Similarly, allow the saver to save. Putting some money away for a rainy day is fiscally sound, yes. But people who keep a tight rein on spending need to continue doing so to ease their sense of helplessness about what's in the news or what's happening at work. A dollar saved feels like insurance to them.
Most important, though, is to make new couple rules. "When financial guidelines are explicit," says Yost, "the whole family does better."
Have quality-of-life splurges. It could be an occasional dinner out, trading off who chooses when and where. (Give the kids a chance to decide too.)
Create a fun slush fund. Take a certain sum from every paycheck—say $20—and decide what it'll go for, maybe a matinee movie.
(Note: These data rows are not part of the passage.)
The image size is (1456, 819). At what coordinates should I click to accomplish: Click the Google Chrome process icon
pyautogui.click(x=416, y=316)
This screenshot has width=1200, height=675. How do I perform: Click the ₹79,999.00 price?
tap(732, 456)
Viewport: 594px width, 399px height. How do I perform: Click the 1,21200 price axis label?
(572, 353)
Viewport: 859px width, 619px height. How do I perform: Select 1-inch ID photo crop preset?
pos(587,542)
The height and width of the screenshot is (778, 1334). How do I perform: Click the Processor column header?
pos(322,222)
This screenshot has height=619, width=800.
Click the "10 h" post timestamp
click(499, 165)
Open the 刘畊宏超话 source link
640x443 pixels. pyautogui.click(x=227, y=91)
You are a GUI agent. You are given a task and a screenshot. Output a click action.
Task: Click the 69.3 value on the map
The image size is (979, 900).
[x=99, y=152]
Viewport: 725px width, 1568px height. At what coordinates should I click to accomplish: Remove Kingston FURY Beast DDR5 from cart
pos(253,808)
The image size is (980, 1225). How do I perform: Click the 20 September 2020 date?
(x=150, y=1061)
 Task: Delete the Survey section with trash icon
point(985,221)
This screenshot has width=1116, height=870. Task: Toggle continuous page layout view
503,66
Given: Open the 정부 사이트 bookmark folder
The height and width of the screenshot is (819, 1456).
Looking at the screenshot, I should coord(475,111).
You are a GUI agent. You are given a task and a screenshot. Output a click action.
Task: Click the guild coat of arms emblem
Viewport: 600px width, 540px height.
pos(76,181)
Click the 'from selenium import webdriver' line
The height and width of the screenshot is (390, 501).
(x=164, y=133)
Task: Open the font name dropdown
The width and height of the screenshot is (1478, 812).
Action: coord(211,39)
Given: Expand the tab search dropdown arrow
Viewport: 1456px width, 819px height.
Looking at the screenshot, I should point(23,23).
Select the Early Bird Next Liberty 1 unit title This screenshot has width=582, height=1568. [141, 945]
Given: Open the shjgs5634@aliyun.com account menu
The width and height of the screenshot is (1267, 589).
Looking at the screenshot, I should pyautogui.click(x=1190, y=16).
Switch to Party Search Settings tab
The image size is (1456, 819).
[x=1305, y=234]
On off weeks, scope out free local events.
Save money regularly. It doesn't have to be a lot—socking away even just a few dollars a week is a habit that's reassuring when times are tough.
Give each partner a weekly allowance. This amount can be spent without consulting the other. It's for the daily stuff—parking fees, filling up the tank, your morning latte fix, etc.
Plan gift-giving ahead of time. Decide how much you'll be able to spend on family and friends for each of the upcoming holidays and birthdays.
Discuss indulging the kids less. A lot of people want their children to have everything. But it's healthy for them to see you prioritize, and to learn to wait and do with less. Really.